Bilan

TAG Heuer s'efforce de percer en Chine

LVMH s'efforce de développer sa marque TAG Heuer en Chine. Le numéro un mondial du luxe cherche à tirer profit de la réduction des investissements de ses concurrents dans ce pays.

"Pour moi, le plus important est de faire mieux que l'horlogerie suisse", a dit Jean-Claude Biver.

Crédits: AFP

LVMH s'efforce de développer sa marque TAG Heuer en Chine. Le numéro un mondial du luxe cherche à tirer profit de la réduction des investissements de ses concurrents dans ce pays qui fait face à un tassement de la demande.

"Nous faisons beaucoup d'efforts, particulièrement maintenant, plus que jamais car toutes les marques désinvestissent", a déclaré Jean-Claude Biver, patron du pôle horloger du groupe de luxe français. "Cela signifie que notre investissement devient maintenant bien plus puissant."

TAG Heuer n'a qu'une exposition minimale à la Chine et à Hong Kong et sa croissance cette année est essentiellement alimentée par les Etats-Unis, la Grande-Bretagne, le Japon et l'Australie, a-t-il poursuivi. Il s'exprimait en marge du Grand Prix de Formule Un du Canada à Montréal.

Les ventes de la marque ont augmenté de 20% sur les cinq premiers mois de l'année par rapport à la même période de 2015 en raison d'une progression de la demande dans les quatre pays cités mais aussi pour ses montres connectées, a détaillé Jean-Claude Biver.

Montre connectée

Ce dernier espère désormais vendre 60'000 montres connectées de TAG Heuer alors qu'il évoquait précédemment une fourchette de 40'000 à 50'000. La marque fait face à une demande de 80'000 "smartwatches", a-t-il souligné.

TAG Heuer a été l'an dernier la première marque d'horlogerie suisse à lancer une montre connectée. Jean-Claude Biver a maintenu son objectif d'une progression à deux chiffres des ventes de TAG Heuer en 2016. "Nous allons essayer de garder le rythme", a-t-il dit. "Mais le monde est si difficile en ce moment."

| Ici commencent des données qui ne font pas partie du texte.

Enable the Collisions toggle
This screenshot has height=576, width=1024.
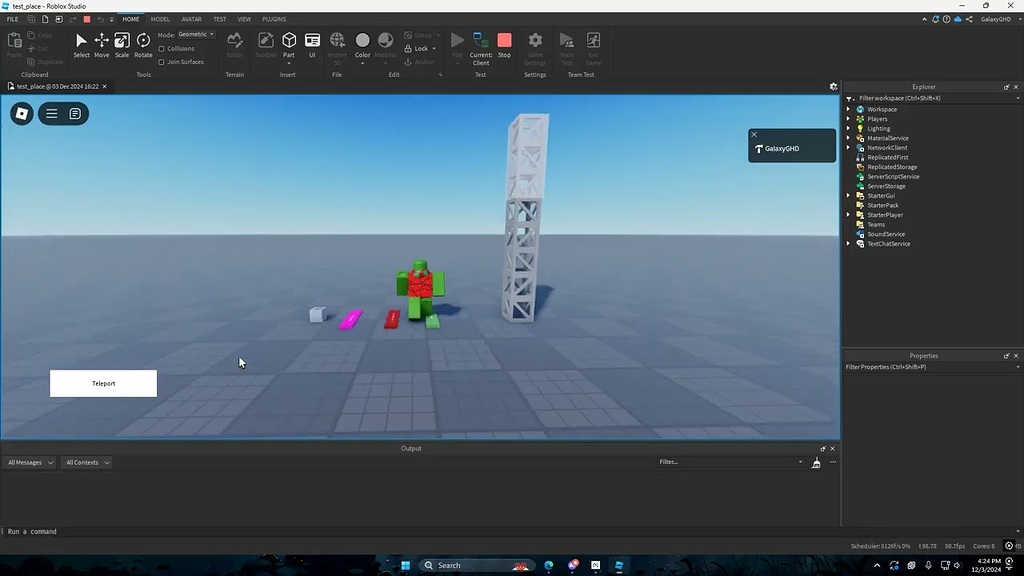click(x=163, y=48)
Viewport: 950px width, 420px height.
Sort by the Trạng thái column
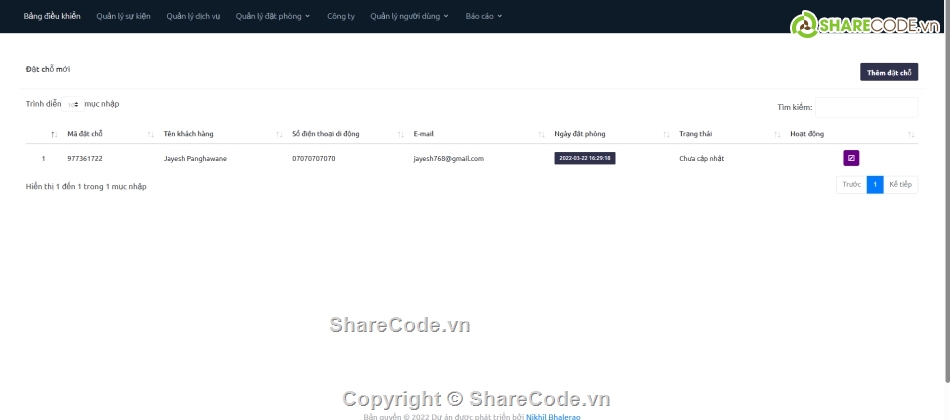pos(696,134)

Les ventes de l'horlogerie suisse se sont contractées de 9% sur un an au cours des cinq premiers mois de l'année en raison d'une faible demande en Chine et dans d'autres pays émergents, a-t-il dit.

Il a souligné que l'horlogerie suisse dans sa globalité était plus exposée à la Chine que TAG Heuer. "Pour moi, le plus important est de faire mieux que l'horlogerie suisse", a dit Jean-Claude Biver. "Si je fais mieux que le secteur, cela veut dire que je gagne des parts de marché. Plus le marché est difficile, plus il est important de gagner des parts demarché."